Raven smiled and carefully reached down with her foot to move her Queen again, softly singing along with the CD... "Close call, there in the shadows, there's a fear in the dark. There's no one out there..."
The white Pawn thought she could hear music. To her ears, the music was dark, unholy, evil. Fitting, considering who was approaching him from across the battlefield.
Regal, gowned in a floor-length gown of pure black, a dark, iron crown set with obsidian resting on her ebony locks, she was every inch a Queen.
"You would pit your puny skills against mine?" the Queen sneered when the Pawn shifted her grip on her white spear. "Or is it because of your ambitions that you think you can win? A crown lies so close, yet you are so far away from it." Her lips curled with scorn. "And now, it will never be yours."
"That remains to be seen," the Pawn said.
The Queen's laugh was deep and full-throated. Eyes still sparkling with cruel humour, she moved her arms in a complex gesture. Her black-painted nails started to trail smoke as her hands moved back and forth, weaving forms too intricate for the eye to follow.
The Pawn drew back in sudden dread, her spear lowered and ready for anything.
A whirling, midnight vortex streaked from the hands of the black Queen and twined around the Pawn with all the speed of a striking serpent. In barely the time it takes a heart to beat, the Pawn was blocked from sight and a single scream tore the air. An instant later there was silence and the Queen lowered her arms, smiling with satisfaction.
The black vortex had vanished. And so had the white Pawn.
"I'd imagine that she looks somewhat like Mortisha from ‘The Addams Family’," Raven said, adding the Pawn to her collection of captured pieces.

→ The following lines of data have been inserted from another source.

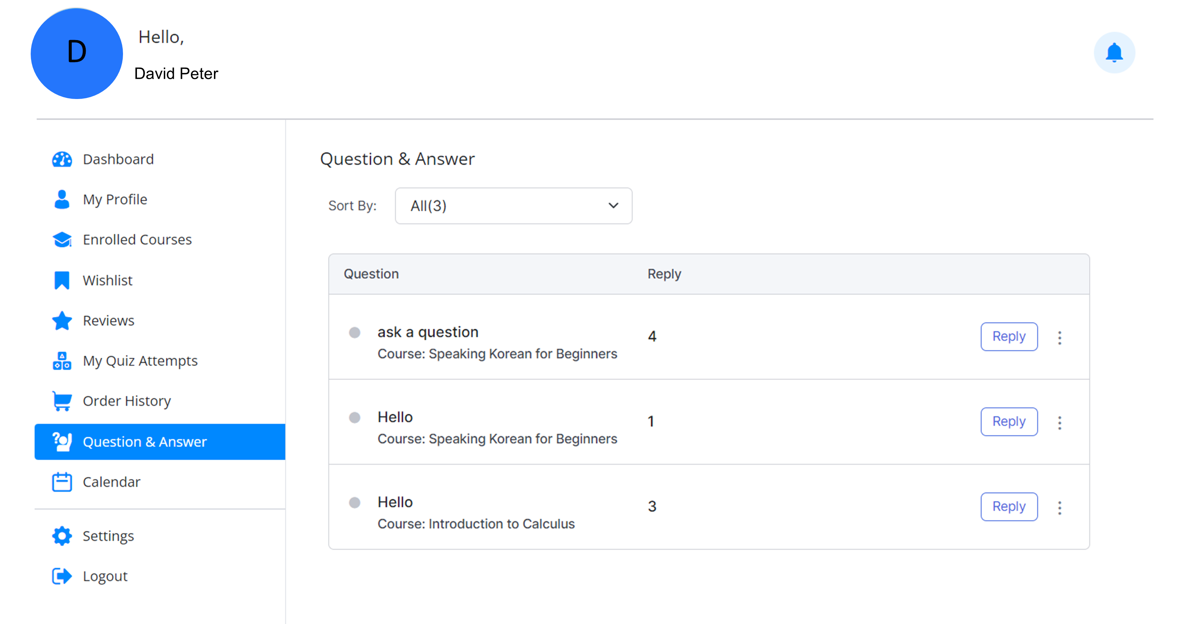The height and width of the screenshot is (624, 1177).
Task: Click the Order History cart icon
Action: (62, 401)
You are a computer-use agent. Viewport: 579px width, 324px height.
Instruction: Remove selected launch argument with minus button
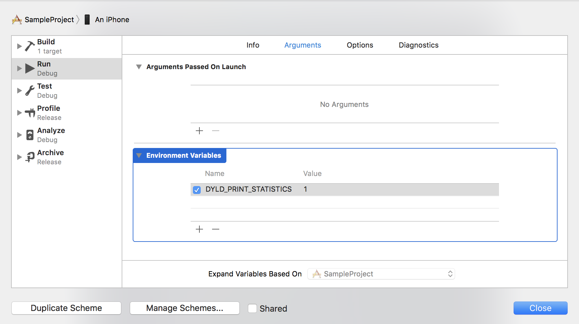pos(215,131)
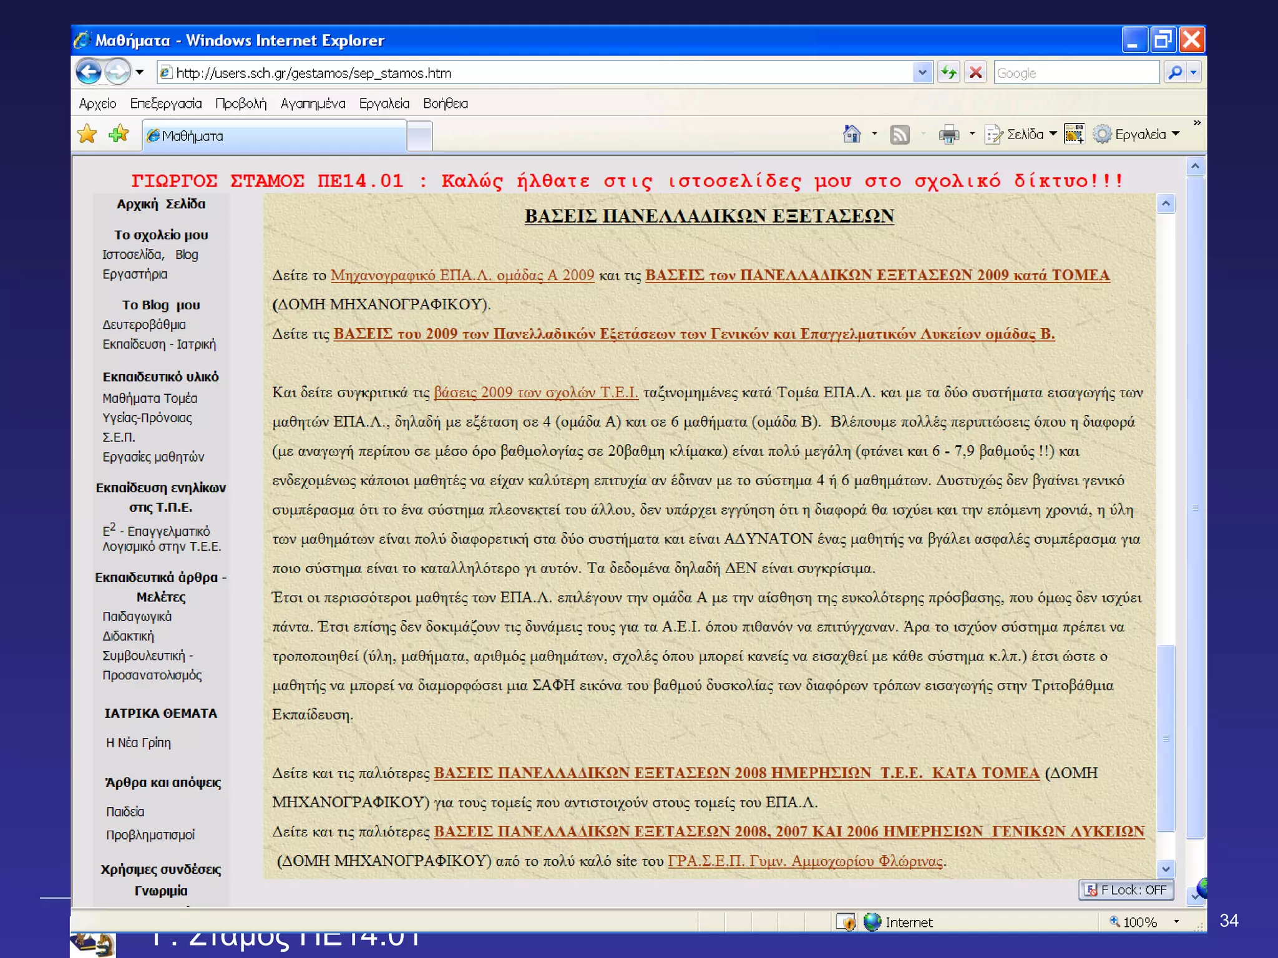Click the Print page printer icon
Viewport: 1278px width, 958px height.
(949, 134)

Pearl thumped the lamp beside her. It had started to dim a little. "I think the batteries are dying. We might have to resort to candles, at this rate."
Raven grinned and brushed back her dark curtain of hair, which had fallen across her face as she'd pushed herself up. "I think I can win before then."
Raven's grin widened as sang along to the song that was currently playing. "No day, no night, no moment can hold me back from trying..."
"Very nice," Pearl interrupted, rolling her eyes. "Are you sure you wanted to join the Chess club instead of the Choir?"
"I, my dear Pearl, have a plan. You're not even going to see it coming. It will leap from the darkness like a shadowed wolf and..."
"Or maybe the poetry class?"
Play went on for quite a while and more pieces vanished from the grey chequered board. Neither side was sitting back now. Both were on the offence, attacking with all strength and cunning. There was no remorse for the sacrifice of Pawns - both had eyes fixed on their opponent's crown...
The stately white King looked around and breathed deeply of the fresh air. Would this ghastly, grey mist never lift? He shook his head in resignation and wondered whether it was worth the effort to get himself a drink. A little whisky to warm his tired old bones wouldn't go amiss.
Abruptly, a shadow fell over him. He frowned in annoyance. Was a nice, warm patch of sunlight too much to ask? He held his golden crown steady on his white-haired head with one hand, then tilted his face back to look up.
And with a screech of protesting masonry, a big, black Castle made a bad day worse through the simple act of falling on him.
Raven toppled her opponent's King. "Checkmate," she said.
The lamp chose that moment to give in, and the room was plunged into darkness.